Pasó a Alcalá y Salamanca. Sus pobres ropas, su deseo de hacer prosélitos y sus devociones, alarmaron a los agentes de la Inquisición que, por dos veces, lo encarcelaron. Después de seis años de preparación en España, Ignacio marchó a París. Después, viajó a Inglaterra y Holanda. Tardó casi seis años en encontrar nueve amigos que pensaran como él. El día de la Asunción de la Virgen del año 1.534, juraron los votos de la nueva Orden en la cripta de la pequeña iglesia de Montmartre. Sólo uno, Imabro, era sacerdote y dijo la misa en aquella ocasión. Los otros eran doctores en teología y estaban preparándose para el apostolado intelectual.
Había nacido la Compañía de Jesús. Los diez compañeros marcharon a Italia para predicar y hacer obras de misericordia. Pronto llamaron la atención de la curia romana. Uno tras otro, los Papas fueron aprobando las constituciones de la Compañía con las reformas que San Ignacio fue introduciendo en ellas.
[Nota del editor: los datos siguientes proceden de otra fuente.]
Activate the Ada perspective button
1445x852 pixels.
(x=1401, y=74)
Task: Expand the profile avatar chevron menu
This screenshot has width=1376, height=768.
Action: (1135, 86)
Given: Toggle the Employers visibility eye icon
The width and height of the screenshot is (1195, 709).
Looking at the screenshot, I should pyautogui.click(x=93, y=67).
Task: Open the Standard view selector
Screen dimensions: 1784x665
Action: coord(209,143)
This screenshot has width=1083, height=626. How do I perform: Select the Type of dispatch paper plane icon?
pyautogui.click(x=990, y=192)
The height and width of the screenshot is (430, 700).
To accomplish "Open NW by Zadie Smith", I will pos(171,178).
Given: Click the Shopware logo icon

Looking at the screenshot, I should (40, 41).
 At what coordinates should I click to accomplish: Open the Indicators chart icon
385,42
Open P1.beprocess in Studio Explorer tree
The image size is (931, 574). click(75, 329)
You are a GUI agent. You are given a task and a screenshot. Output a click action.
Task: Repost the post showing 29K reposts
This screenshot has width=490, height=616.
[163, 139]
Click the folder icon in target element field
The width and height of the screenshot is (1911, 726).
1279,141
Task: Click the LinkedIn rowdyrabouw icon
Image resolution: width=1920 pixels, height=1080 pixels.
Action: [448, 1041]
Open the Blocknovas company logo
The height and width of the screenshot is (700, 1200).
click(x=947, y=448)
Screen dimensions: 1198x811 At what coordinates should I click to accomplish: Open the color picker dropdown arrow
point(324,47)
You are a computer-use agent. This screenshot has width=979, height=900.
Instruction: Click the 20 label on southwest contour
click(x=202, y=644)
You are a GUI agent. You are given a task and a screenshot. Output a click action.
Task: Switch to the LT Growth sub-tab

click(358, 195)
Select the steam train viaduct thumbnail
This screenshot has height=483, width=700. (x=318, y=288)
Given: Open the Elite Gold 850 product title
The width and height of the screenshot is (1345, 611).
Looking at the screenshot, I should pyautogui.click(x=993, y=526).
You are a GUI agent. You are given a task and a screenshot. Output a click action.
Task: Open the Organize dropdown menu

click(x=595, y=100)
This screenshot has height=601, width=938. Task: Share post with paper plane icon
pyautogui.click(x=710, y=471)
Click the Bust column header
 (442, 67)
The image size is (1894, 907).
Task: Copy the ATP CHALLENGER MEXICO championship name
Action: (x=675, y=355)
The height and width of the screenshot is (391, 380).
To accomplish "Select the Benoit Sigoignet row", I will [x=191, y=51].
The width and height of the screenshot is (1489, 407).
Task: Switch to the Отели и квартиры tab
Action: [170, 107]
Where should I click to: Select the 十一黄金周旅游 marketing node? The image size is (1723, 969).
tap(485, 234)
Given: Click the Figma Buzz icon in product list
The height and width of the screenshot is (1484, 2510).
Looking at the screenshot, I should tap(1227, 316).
El resultado fue la creación de una milicia puesta al servicio del Pontificado.
La Compañía de Jesús no tiene una Orden gemela de mujeres. En el año 1.546, tres catalanas que habían ayudado a Ignacio, durante sus estudios en París, con envíos de dinero fueron a Roma y consiguieron sus propósitos de que el Papa les autorizara la formación de otra milicia femenina. El padre Rivadeneyra dice al respecto: «es cosa de espanto recordar, en aquellos pocos días que duró, cuánta fue la ocupación y molestia que le dió (a San Ignacio) el gobierno de tres solas mujeres. Y así dió luego cuenta al Sumo Pontífice del grave estorbo que sería aquella carga para la Compañía». El Papa, pues, procedió a abolir la milicia de mujeres.
La Iglesia les debe mucho a los jesuítas. Ellos, aun quizás sin saberlo, representaron el espíritu del Renacimiento dentro de la Iglesia. Al fraile medieval que quemaba herejes, muchas veces analfabetos, le sucedió el «caballero» jesuíta, limpio, educado, de modales corteses, pretendiendo ganar las almas mediante el convencimiento y jamás por la fuerza utilizando la violencia física. San Ignacio así lo quiso: no asustar jamás al pecador con una visión desconsoladora. Los jesuítas, enseñando, escribiendo o visitando, con sus maneras cultas, conducían a los hombres a creer y obedecer que es, en definitiva, la misión universal de la Iglesia.